------ Data to process ------

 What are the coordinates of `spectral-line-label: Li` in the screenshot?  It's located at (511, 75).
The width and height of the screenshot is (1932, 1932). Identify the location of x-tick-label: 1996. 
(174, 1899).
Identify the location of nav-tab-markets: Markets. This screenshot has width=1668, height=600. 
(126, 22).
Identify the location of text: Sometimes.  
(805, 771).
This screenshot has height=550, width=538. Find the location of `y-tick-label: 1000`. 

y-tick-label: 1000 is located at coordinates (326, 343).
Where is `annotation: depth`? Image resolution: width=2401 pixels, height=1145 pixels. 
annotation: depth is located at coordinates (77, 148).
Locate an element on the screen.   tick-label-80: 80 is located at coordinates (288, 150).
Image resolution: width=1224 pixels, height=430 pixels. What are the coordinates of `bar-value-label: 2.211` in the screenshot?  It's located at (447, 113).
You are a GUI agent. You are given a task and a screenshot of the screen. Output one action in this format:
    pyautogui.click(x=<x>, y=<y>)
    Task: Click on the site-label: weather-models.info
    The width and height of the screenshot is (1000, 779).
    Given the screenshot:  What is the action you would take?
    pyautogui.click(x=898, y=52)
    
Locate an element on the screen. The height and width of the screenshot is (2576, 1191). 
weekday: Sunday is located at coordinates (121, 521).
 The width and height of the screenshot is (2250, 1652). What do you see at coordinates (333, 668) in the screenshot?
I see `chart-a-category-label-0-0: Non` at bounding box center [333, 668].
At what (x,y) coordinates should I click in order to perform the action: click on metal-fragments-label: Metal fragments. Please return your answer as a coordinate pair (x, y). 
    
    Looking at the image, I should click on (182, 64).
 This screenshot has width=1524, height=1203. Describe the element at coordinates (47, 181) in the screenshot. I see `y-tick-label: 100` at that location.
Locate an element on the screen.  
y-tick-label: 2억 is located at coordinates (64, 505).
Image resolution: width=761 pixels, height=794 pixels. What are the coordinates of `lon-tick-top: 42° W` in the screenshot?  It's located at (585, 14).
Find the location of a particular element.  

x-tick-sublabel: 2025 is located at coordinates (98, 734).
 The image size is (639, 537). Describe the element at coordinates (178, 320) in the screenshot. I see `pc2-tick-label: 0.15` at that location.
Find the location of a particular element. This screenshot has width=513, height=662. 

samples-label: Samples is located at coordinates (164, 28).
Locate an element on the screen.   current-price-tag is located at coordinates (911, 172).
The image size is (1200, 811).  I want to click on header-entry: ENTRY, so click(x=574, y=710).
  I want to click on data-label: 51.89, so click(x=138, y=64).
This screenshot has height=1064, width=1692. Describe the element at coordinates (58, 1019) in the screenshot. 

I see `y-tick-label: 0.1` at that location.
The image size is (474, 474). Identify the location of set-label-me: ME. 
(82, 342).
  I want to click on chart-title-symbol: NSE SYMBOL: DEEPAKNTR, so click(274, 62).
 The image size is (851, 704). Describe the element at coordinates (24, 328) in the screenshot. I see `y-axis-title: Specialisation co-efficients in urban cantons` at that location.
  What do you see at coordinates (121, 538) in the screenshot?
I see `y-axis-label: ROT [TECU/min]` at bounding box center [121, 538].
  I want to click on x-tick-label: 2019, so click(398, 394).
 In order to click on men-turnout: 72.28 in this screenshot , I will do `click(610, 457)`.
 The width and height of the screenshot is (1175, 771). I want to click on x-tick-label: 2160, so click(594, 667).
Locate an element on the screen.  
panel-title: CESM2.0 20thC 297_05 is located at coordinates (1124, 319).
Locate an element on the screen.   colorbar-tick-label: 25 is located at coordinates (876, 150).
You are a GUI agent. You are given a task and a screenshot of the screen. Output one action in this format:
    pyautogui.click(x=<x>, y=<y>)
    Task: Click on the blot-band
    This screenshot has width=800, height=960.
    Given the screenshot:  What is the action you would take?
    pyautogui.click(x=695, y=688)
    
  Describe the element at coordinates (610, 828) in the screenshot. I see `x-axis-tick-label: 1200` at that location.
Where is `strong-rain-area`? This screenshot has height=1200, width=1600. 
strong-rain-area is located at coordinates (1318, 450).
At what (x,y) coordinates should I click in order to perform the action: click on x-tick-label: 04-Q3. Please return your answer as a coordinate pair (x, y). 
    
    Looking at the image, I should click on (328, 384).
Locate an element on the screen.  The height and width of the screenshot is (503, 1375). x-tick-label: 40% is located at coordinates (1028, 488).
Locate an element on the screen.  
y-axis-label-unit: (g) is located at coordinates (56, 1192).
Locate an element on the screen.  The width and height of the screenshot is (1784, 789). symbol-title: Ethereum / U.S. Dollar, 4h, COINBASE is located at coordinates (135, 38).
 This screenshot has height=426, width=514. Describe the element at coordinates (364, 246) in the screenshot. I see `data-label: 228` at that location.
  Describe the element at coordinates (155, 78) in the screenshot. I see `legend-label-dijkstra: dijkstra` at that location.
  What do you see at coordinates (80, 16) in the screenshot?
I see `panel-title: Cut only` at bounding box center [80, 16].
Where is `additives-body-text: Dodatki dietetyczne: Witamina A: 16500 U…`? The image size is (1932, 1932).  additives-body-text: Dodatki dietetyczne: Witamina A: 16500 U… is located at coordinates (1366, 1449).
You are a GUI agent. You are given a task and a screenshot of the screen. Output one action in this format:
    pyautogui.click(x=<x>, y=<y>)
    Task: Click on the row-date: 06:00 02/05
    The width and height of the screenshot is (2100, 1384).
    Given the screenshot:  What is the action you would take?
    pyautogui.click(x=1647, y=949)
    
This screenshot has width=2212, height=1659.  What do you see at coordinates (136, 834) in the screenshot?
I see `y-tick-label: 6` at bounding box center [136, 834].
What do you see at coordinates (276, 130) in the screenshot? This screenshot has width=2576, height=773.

------

Reproduce every row above word for word, leaving nothing out and changing nothing.

 What are the coordinates of `spectral-line-label: Li` in the screenshot?  It's located at (511, 75).
The width and height of the screenshot is (1932, 1932). Identify the location of x-tick-label: 1996. 
(174, 1899).
Identify the location of nav-tab-markets: Markets. This screenshot has width=1668, height=600. 
(126, 22).
Identify the location of text: Sometimes.  
(805, 771).
This screenshot has height=550, width=538. Find the location of `y-tick-label: 1000`. 

y-tick-label: 1000 is located at coordinates (326, 343).
Where is `annotation: depth`? Image resolution: width=2401 pixels, height=1145 pixels. 
annotation: depth is located at coordinates (77, 148).
Locate an element on the screen.   tick-label-80: 80 is located at coordinates (288, 150).
Image resolution: width=1224 pixels, height=430 pixels. What are the coordinates of `bar-value-label: 2.211` in the screenshot?  It's located at (447, 113).
You are a GUI agent. You are given a task and a screenshot of the screen. Output one action in this format:
    pyautogui.click(x=<x>, y=<y>)
    Task: Click on the site-label: weather-models.info
    The width and height of the screenshot is (1000, 779).
    Given the screenshot:  What is the action you would take?
    pyautogui.click(x=898, y=52)
    
Locate an element on the screen. The height and width of the screenshot is (2576, 1191). 
weekday: Sunday is located at coordinates (121, 521).
 The width and height of the screenshot is (2250, 1652). What do you see at coordinates (333, 668) in the screenshot?
I see `chart-a-category-label-0-0: Non` at bounding box center [333, 668].
At what (x,y) coordinates should I click in order to perform the action: click on metal-fragments-label: Metal fragments. Please return your answer as a coordinate pair (x, y). 
    
    Looking at the image, I should click on (182, 64).
 This screenshot has width=1524, height=1203. Describe the element at coordinates (47, 181) in the screenshot. I see `y-tick-label: 100` at that location.
Locate an element on the screen.  
y-tick-label: 2억 is located at coordinates (64, 505).
Image resolution: width=761 pixels, height=794 pixels. What are the coordinates of `lon-tick-top: 42° W` in the screenshot?  It's located at (585, 14).
Find the location of a particular element.  

x-tick-sublabel: 2025 is located at coordinates (98, 734).
 The image size is (639, 537). Describe the element at coordinates (178, 320) in the screenshot. I see `pc2-tick-label: 0.15` at that location.
Find the location of a particular element. This screenshot has width=513, height=662. 

samples-label: Samples is located at coordinates (164, 28).
Locate an element on the screen.   current-price-tag is located at coordinates (911, 172).
The image size is (1200, 811).  I want to click on header-entry: ENTRY, so click(x=574, y=710).
  I want to click on data-label: 51.89, so click(x=138, y=64).
This screenshot has height=1064, width=1692. Describe the element at coordinates (58, 1019) in the screenshot. 

I see `y-tick-label: 0.1` at that location.
The image size is (474, 474). Identify the location of set-label-me: ME. 
(82, 342).
  I want to click on chart-title-symbol: NSE SYMBOL: DEEPAKNTR, so click(274, 62).
 The image size is (851, 704). Describe the element at coordinates (24, 328) in the screenshot. I see `y-axis-title: Specialisation co-efficients in urban cantons` at that location.
  What do you see at coordinates (121, 538) in the screenshot?
I see `y-axis-label: ROT [TECU/min]` at bounding box center [121, 538].
  I want to click on x-tick-label: 2019, so click(398, 394).
 In order to click on men-turnout: 72.28 in this screenshot , I will do `click(610, 457)`.
 The width and height of the screenshot is (1175, 771). I want to click on x-tick-label: 2160, so click(594, 667).
Locate an element on the screen.  
panel-title: CESM2.0 20thC 297_05 is located at coordinates (1124, 319).
Locate an element on the screen.   colorbar-tick-label: 25 is located at coordinates (876, 150).
You are a GUI agent. You are given a task and a screenshot of the screen. Output one action in this format:
    pyautogui.click(x=<x>, y=<y>)
    Task: Click on the blot-band
    This screenshot has width=800, height=960.
    Given the screenshot:  What is the action you would take?
    pyautogui.click(x=695, y=688)
    
  Describe the element at coordinates (610, 828) in the screenshot. I see `x-axis-tick-label: 1200` at that location.
Where is `strong-rain-area`? This screenshot has height=1200, width=1600. 
strong-rain-area is located at coordinates (1318, 450).
At what (x,y) coordinates should I click in order to perform the action: click on x-tick-label: 04-Q3. Please return your answer as a coordinate pair (x, y). 
    
    Looking at the image, I should click on (328, 384).
Locate an element on the screen.  The height and width of the screenshot is (503, 1375). x-tick-label: 40% is located at coordinates (1028, 488).
Locate an element on the screen.  
y-axis-label-unit: (g) is located at coordinates (56, 1192).
Locate an element on the screen.  The width and height of the screenshot is (1784, 789). symbol-title: Ethereum / U.S. Dollar, 4h, COINBASE is located at coordinates (135, 38).
 This screenshot has height=426, width=514. Describe the element at coordinates (364, 246) in the screenshot. I see `data-label: 228` at that location.
  Describe the element at coordinates (155, 78) in the screenshot. I see `legend-label-dijkstra: dijkstra` at that location.
  What do you see at coordinates (80, 16) in the screenshot?
I see `panel-title: Cut only` at bounding box center [80, 16].
Where is `additives-body-text: Dodatki dietetyczne: Witamina A: 16500 U…`? The image size is (1932, 1932).  additives-body-text: Dodatki dietetyczne: Witamina A: 16500 U… is located at coordinates (1366, 1449).
You are a GUI agent. You are given a task and a screenshot of the screen. Output one action in this format:
    pyautogui.click(x=<x>, y=<y>)
    Task: Click on the row-date: 06:00 02/05
    The width and height of the screenshot is (2100, 1384).
    Given the screenshot:  What is the action you would take?
    pyautogui.click(x=1647, y=949)
    
This screenshot has width=2212, height=1659.  What do you see at coordinates (136, 834) in the screenshot?
I see `y-tick-label: 6` at bounding box center [136, 834].
What do you see at coordinates (276, 130) in the screenshot? This screenshot has width=2576, height=773.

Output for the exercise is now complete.